De raad heeft tijdens de mondelinge behandeling het navolgende verklaard. De raad ondersteunt het verzoek van de moeder tot ondertoezichtstelling van [minderjarige 1] en [minderjarige 2] . Tussen de ouders zijn nog altijd visieverschillen over veel aspecten van de opvoeding. Dit maakt de situatie voor de kinderen gespannen en in zekere mate onveilig. Hulpverlening komt niet van de grond, terwijl dit noodzakelijk is om de situatie tussen de ouders te verbeteren. Aan de ouders wordt geadviseerd om het STOP-traject bij Topaze te gaan volgen.
3.7.
Het hof overweegt het volgende.
3.7.1.
Ingevolge het bepaalde in artikel 1:255 lid 1 van het Burgerlijk Wetboek (BW) kan de rechter een minderjarige onder toezicht stellen van een gecertificeerde instelling wanneer die minderjarige zodanig opgroeit, dat hij in zijn ontwikkeling ernstig wordt bedreigd, en:
a. de zorg die in verband met het wegnemen van de bedreiging noodzakelijk is voor de minderjarige of voor zijn ouders of de ouder die het gezag uitoefenen, door dezen niet of onvoldoende wordt geaccepteerd, en;
b. de verwachting gerechtvaardigd is dat de ouders of de ouder die het gezag uitoefenen binnen een gelet op de persoon en de ontwikkeling van de minderjarige aanvaardbaar te achten termijn, de verantwoordelijkheid voor de verzorging en opvoeding, bedoeld in artikel 1:247 lid 2 BW, in staat zijn te dragen.
3.7.2.
Evenals de rechtbank en op dezelfde gronden als de rechtbank, die het hof na eigen onderzoek en afweging overneemt en tot de zijne maakt, is het hof van oordeel dat niet voldaan is aan de wettelijke vereisten van artikel 1:255 BW. In hoger beroep zijn ook geen nieuwe feiten en/of omstandigheden aangevoerd. Het hof voegt daar nog het volgende aan toe.

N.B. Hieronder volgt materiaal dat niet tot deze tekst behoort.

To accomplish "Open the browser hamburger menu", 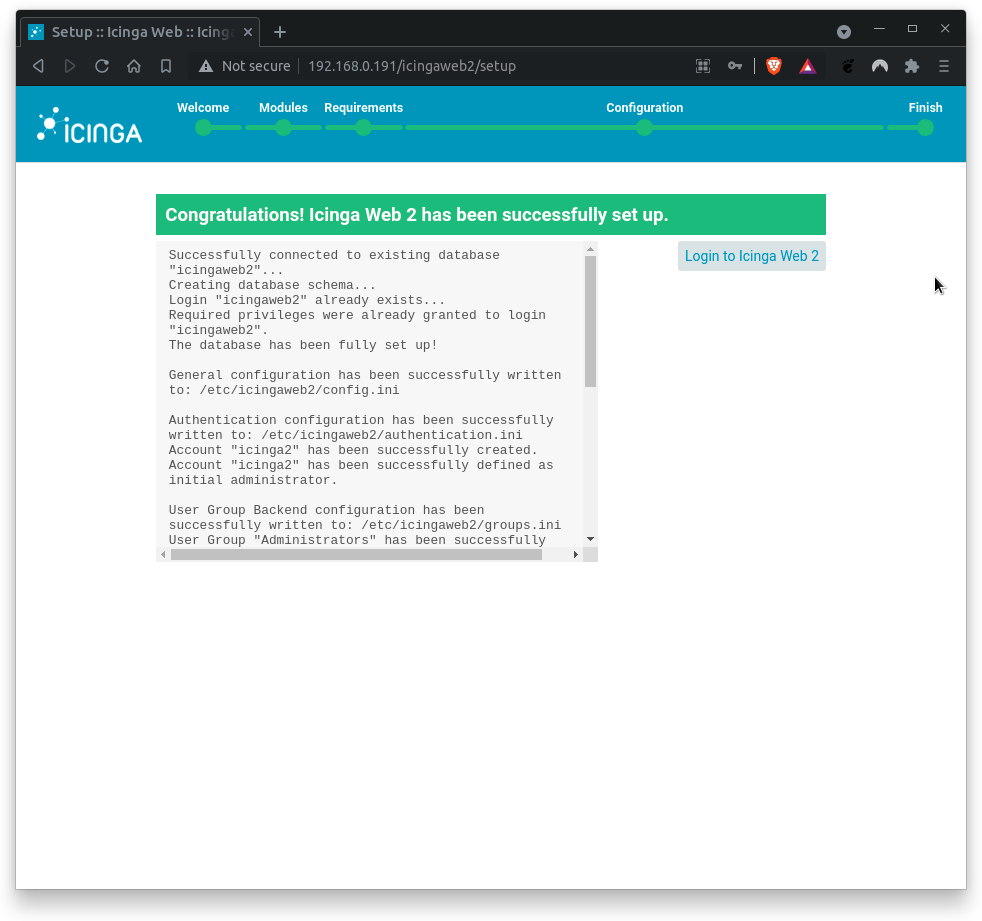I will (943, 66).
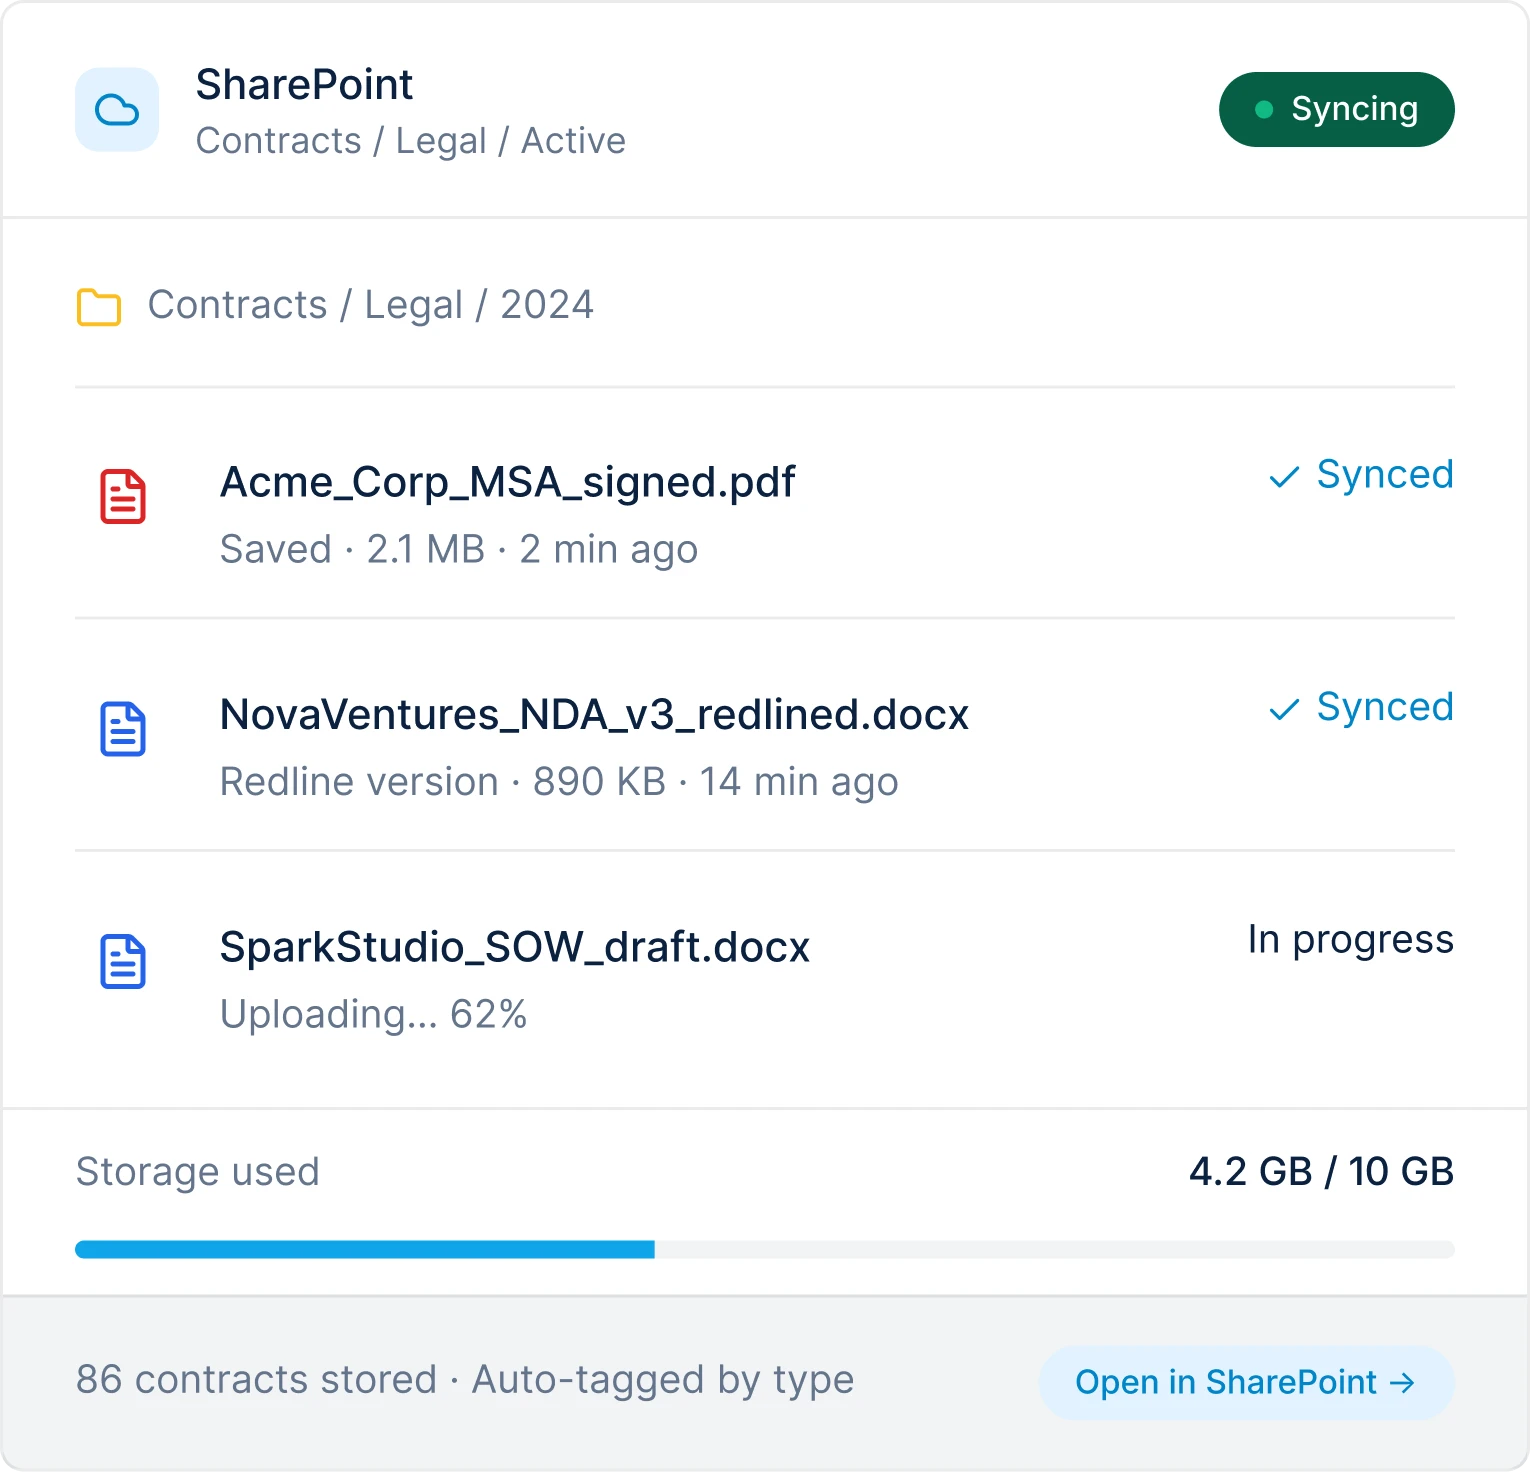Click the document icon for SparkStudio_SOW_draft
Image resolution: width=1530 pixels, height=1472 pixels.
click(x=123, y=962)
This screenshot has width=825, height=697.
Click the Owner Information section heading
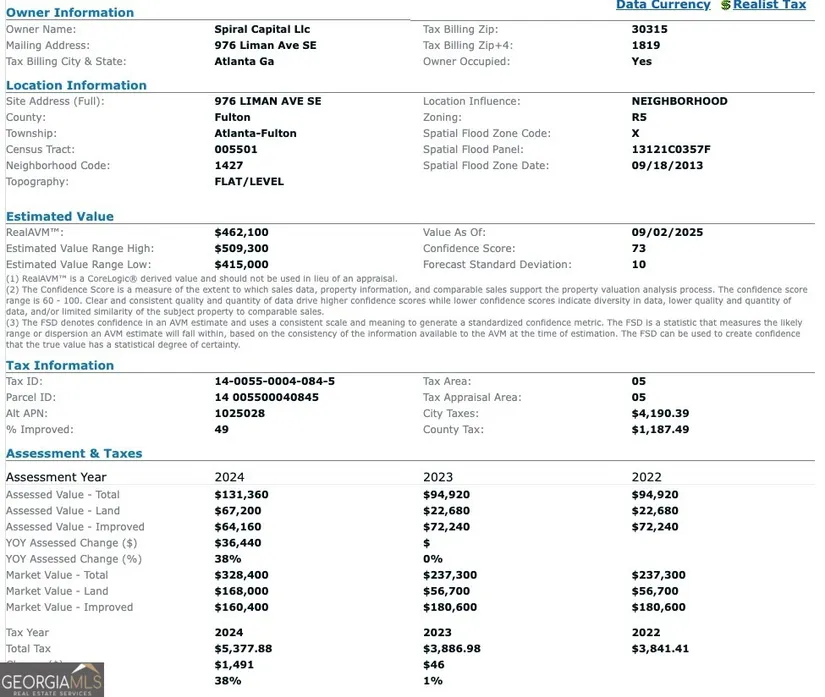tap(70, 13)
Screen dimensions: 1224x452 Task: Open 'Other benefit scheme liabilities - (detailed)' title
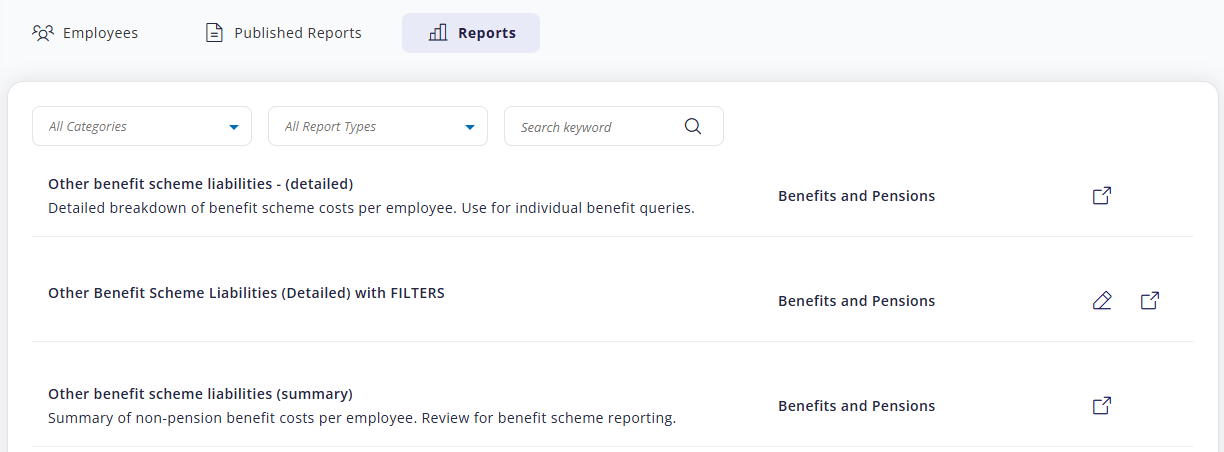coord(201,184)
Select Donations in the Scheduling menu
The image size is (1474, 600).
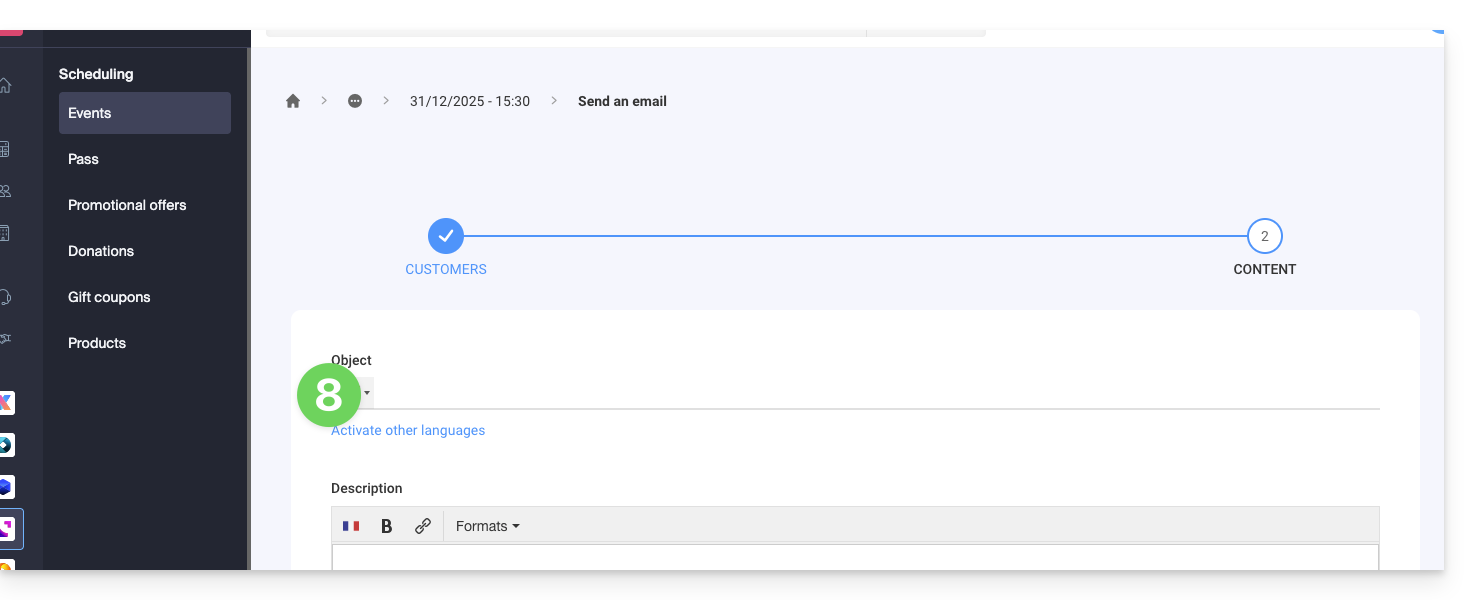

Tijdens de mondelinge behandeling in hoger beroep is met de ouders gesproken over het volgen van het STOP-traject bij Topaze. Beide ouders hebben aangegeven te begrijpen wat het STOP-traject inhoudt en zij hebben zonder enig voorbehoud toegezegd daaraan hun medewerking te willen verlenen. Ook de advocaten van partijen hebben nadrukkelijk verklaard zich daarvoor te willen inzetten.
3.8.
Het voorgaande leidt ertoe dat de bestreden beschikking dient te worden bekrachtigd.

4.De beslissing

Het hof:
bekrachtigt de beschikking van de rechtbank Oost-Brabant van 13 februari 2020;
wijst af het meer of anders verzochte.
Deze beschikking is gegeven door mrs. H. van Winkel, C.D.M. Lamers en A.M. van Riemsdijk en is op 23 juli 2020 uitgesproken in het openbaar in tegenwoordigheid van de griffier.